On Commit the State machine recalculates Merkle hash along changed paths only. Finally, the app returns the resulting root Merkle hash to TM Core and this hash is stored as app_hash for a corresponding block.

Hierarchical tree after Commit()

Note that described merkelized structure is used just for demo purposes and is not self-balanced. It remains efficient only while transactions keep it relatively balanced. Something like Patricia tree or Merkle B-Tree should be more appropriate to achieve self-balancing.

Problematic situations review

There is a number of situations which might potentially go wrong with this demo application. Some of them are already handled by the client, some of them could have been handled but not supported yet, some could be detected but can't be handled without the external intervention. Below we will try to list a few, just keep in mind that list is not comprehensive by any means:

  • A node might become unavailable because of the network issues, failing hardware or simply because the malicious node decided to start dropping requests. If this happens when the client is making requests, it can get noticed using timeouts. In this case the client simply retries the request, but now sends it to a different node. For the cluster it also doesn't create too many issues, because even with a fraction of unavailable nodes the cluster is able to reach consensus.

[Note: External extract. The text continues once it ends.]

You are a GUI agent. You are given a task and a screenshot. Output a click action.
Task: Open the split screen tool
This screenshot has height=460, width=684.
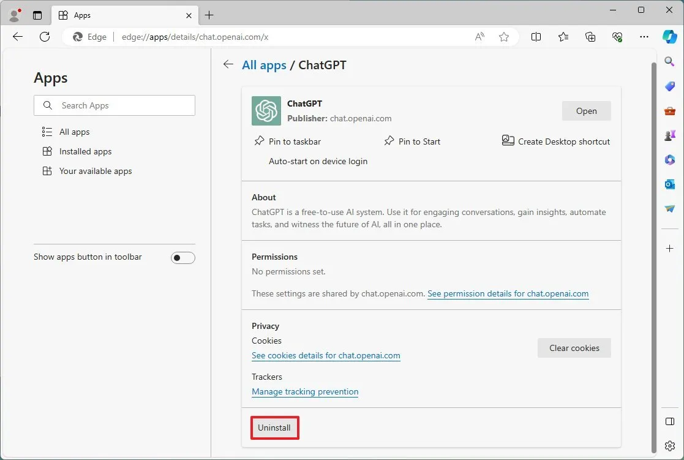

  • It's possible that a Byzantine node might silently drop incoming transactions so they will never get propagated over the cluster. The client could monitor the blockchain to see if transaction got finally included in an accepted block, and if it didn't – resend it to other nodes.

  • It is also possible that a Byzantine (or simply struggling) node might use a stale state and stale blockchain to serve queries. In this case the client has no way of knowing that the cluster state has advanced. Few different approaches can be used, however – the first is to send a no-op transaction and wait for it to appear in the selected node blockchain. Because including a transaction into the blockchain means including and processing all transactions before it, the client will have a guarantee that the state has advanced. Another approach is to query multiple nodes at once about their last block height and compare it to the last block height of the selected node. Finally, the client might just expect some maximum time until the next block is formed and switch to another node if nothing happens.

  • When querying Tendermint RPCs on a particular node, it might return an inconsistent information. For example, that might be incorrect block hashes, incorrect vote signatures or signatures that are not matched with known public keys. In this case the client can treat the node as possibly Byzantine and retries request to another node.

  • When making queries to a particular node's state, a combination of result proof which is inconsistent with the target app_hash might be returned. In this case the client also can't trust this node and should switch to another one.

  • The cluster cannot commit the block k 1 while the сlient waits for it to have state k verifiable. Not much can be done here; possible reasons might be too many failed (or Byzantine) nodes to have the quorum for consensus. A subclass of this issue is when a consensus wasn't reached because there was a disagreement on the next app_hash among the nodes. In this case at least one node has performed an incorrect state update, and it's probable that a dispute was escalated to the Judge.

  • If there are too many Byzantine nodes, consensus over the incorrect state transition might be reached. If there is at least one honest node in the cluster, it might escalate a dispute to the Judge (unless it was excluded from the cluster communication by colluding Byzantine nodes).